Top of Exercise text

Anne Ebbs

Personal information
- Born: 1940
- Died: 24 February 2024 (aged 83–84)

Sport
- Sport: Table tennis

Medal record
Women's table tennis
Representing Ireland
Paralympic Games
| Silver medal – second place | 1972 Heidelberg | Teams 2 |
| Silver medal – second place | 1984 New York/Stoke Mandeville | Teams 2 |
| Bronze medal – third place | 1980 Arnhem | Teams 2 |

= Anne Ebbs =

Irish Paralympian in table tennis (1940–2024)

Anne Ebbs (née Sinnott; 1940 – 24 February 2024) was an Irish Paralympic table tennis medallist. Outside of her table tennis career, Ebbs founded the Paralympic Council of Ireland in 1987 and was the organization's secretary general until 2008. Ebbs was awarded the Paralympic Order in 2010.

==Early life and education==
When Ebbs was one year old, she was diagnosed with poliomyelitis. She began her education in Donore, County Meath and completed a course at a Dún Laoghaire rehabilitation hospital in 1962.

==Career==
After completing her education, Ebbs started her career as a telephone clerk in 1963 and joined the Irish Wheelchair Association in the 1960s as a Sports Committee member. In the 1970s, Ebbs worked as a fundraising administrator and a driving school for the IWA. In 1986, she became an administrator in sports and later became the IWA's Sports Director.

The following year, Ebbs created the Paralympic Council of Ireland in 1987. For the Paralympic Council of Ireland, she was the secretary general from 1987 to 2008. Ebbs was also selected onto the board of the Irish Institute of Sport in 2007 and was elected to Paralympics Ireland's board of directors as a lifelong honorable member in 2013. Alternatively, Ebbs was Ireland's head of mission at the 1988 Summer Paralympics and assistant head of mission at the 1996 Summer Paralympics.

Bottom of Exercise text
Top of Excerpted data

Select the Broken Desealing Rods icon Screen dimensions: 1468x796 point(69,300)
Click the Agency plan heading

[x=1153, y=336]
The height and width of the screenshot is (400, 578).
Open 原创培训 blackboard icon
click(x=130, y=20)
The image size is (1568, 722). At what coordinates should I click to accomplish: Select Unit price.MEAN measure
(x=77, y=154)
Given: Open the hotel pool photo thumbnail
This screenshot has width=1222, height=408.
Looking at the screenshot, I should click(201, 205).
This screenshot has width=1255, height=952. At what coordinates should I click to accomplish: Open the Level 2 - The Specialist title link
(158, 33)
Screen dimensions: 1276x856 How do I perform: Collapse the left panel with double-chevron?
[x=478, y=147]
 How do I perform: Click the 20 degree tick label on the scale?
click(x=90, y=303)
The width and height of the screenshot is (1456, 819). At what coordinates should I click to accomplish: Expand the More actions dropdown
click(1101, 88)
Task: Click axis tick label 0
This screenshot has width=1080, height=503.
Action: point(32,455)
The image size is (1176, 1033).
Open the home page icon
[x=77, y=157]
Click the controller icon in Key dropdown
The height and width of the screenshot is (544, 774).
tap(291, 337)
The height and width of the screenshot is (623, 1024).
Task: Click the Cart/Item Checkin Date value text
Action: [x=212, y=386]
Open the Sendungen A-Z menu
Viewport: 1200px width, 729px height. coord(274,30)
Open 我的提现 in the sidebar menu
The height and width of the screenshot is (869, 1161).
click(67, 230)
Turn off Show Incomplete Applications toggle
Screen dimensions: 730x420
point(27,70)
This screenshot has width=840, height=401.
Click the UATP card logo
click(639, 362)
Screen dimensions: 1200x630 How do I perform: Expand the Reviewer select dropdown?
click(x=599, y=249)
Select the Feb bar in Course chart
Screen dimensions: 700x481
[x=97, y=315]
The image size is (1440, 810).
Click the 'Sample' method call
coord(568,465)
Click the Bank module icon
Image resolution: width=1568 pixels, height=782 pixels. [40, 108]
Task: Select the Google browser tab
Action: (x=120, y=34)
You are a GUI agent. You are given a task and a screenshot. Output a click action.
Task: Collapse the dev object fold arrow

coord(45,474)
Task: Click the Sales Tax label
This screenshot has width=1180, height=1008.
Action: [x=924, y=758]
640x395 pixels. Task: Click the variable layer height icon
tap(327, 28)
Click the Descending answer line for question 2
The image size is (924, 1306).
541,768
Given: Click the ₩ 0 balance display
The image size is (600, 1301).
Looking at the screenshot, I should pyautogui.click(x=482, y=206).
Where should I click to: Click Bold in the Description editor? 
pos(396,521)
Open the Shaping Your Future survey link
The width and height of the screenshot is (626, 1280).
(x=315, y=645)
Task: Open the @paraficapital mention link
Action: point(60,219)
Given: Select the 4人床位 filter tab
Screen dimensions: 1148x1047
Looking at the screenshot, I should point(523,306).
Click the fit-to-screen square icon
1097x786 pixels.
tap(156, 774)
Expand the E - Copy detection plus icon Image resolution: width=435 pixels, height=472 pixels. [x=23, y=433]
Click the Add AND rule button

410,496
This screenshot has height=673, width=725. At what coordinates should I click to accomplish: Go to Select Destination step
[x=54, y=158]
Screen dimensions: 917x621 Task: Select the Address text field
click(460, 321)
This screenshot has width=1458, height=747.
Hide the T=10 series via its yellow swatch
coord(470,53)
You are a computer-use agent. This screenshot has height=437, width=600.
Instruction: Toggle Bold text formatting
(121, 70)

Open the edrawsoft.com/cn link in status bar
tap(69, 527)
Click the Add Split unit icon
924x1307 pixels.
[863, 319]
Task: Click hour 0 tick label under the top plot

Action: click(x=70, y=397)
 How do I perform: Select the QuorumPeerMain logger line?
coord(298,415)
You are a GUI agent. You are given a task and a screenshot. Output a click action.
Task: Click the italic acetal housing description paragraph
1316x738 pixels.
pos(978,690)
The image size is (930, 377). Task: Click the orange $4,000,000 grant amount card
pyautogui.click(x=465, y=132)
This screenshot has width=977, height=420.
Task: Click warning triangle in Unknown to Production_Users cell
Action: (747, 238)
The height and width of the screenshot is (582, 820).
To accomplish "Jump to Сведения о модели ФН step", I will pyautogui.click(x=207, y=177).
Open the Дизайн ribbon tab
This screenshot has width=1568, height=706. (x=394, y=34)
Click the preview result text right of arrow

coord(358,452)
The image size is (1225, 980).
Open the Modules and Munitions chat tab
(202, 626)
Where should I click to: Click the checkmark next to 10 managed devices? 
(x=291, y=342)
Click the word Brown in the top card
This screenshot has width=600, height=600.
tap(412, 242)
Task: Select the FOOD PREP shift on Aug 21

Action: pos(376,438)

Bottom of Excerpted data

• _Problem to work on_:
Continue the article on Anne Ebbs, starting after its last sentence.

• _Answer area_:
Outside of her work in sports development, Ebbs participated in multiple Paralympic Games for Ireland from 1972 to 1984. During her Paralympic career, she won a silver medal for table tennis in 1972 and 1984 and bronze in 1980.
Apart from the Paralympics, Ebbs was named a member of the 2012 Summer Olympics assembling team in 2006.

==Personal life and death==
Ebbs was married to table tennis player Tony Ebbs in 1982 and remained married until his death in 1984. Anne Ebbs died in February 2024.

==Awards and honours==
In 2008, Ebbs was honoured with the Paralympic Order and received the Irish Paralympic Order in 2012. The same year, Ebbs was a torchbearer for the 2012 Summer Olympics. Ebbs has also been awarded the Trailblazers Award by Women's Executive Network in 2013 and honoured by Paralympics Ireland at the More Than Sports event in 2016.